Obviously, there are many factors to consider: schools often use the MCAT as a practical screening modality to select for applicants they believe can achieve academic success. Medical school is academically rigorous, and schools need to be assured that students can do the work. However, the exam does not assess other factors that are equally critical to the quality and caliber of physician one might become, including professionalism, integrity and interpersonal skills. Additionally, the weight attributed to the MCAT as a performance indicator of academic success will likely evolve once the United States Medical Licensing Examination Step 1 is offered pass/fail. Making the MCAT optional can encourage committees to weigh other attributes and metrics not only in final admissions decisions but also initial interview considerations. This can promote greater equity throughout the process, especially opportunity access for underrepresented minorities and those negatively impacted by COVID-19.

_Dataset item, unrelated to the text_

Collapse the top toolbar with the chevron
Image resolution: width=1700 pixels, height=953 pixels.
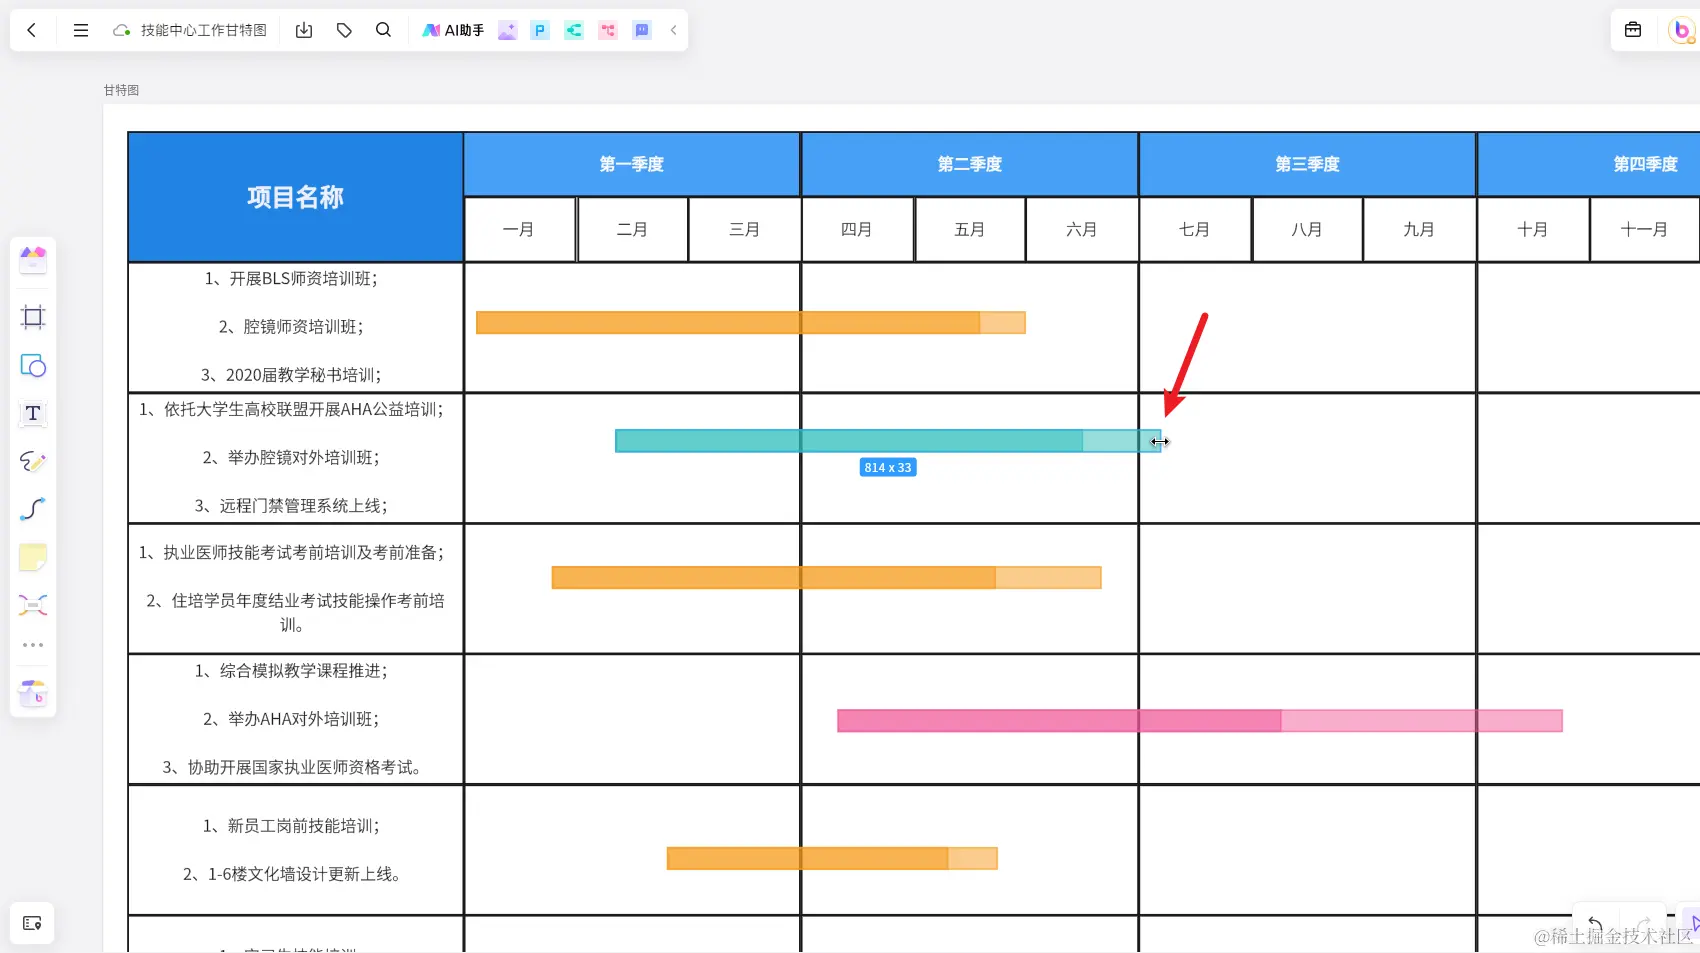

Some might argue that MCAT scores are critical to national rankings of medical schools -- which often impact student enrollment decisions. If medical schools are truly committed to equity in admissions, though, they should be able to deprioritize rankings-related concerns in the short term and instead emphasize the equitable measures they are implementing to attract the best and most deserving students.
Implementing an MCAT-optional admissions cycle would undoubtedly require a very nuanced approach. Medical schools would need to make those decisions independently. But they would also need to be explicit in their messaging to applicants that there are no ulterior disadvantages to forgoing the test, as applicants often view such policies with suspicion and caution -- convincing themselves that the policy is in name only. What about applicants who have already taken and/or retaken the MCAT prior to COVID-19-related cancellations? AMCAS, the application service, could introduce a feature whereby applicants can decide if they want to send their scores to medical schools or not. If they choose not to, the feature should require them to explain why. Medical schools could also update their secondary application templates to allow applicants to explain if and how they were impacted by the pandemic.
Every day, we deem our own professionals “heroes” for fighting COVID-19. Now, we must also take similar heroic steps and make sure that every aspiring physician, including disadvantaged minority applicants like Eduardo, gets a fair chance in the admissions process. The time is here, and the time is now to reimagine the richness of a diverse physician workforce. And a critical first step is through reimagining the applied use of the MCAT and making it optional.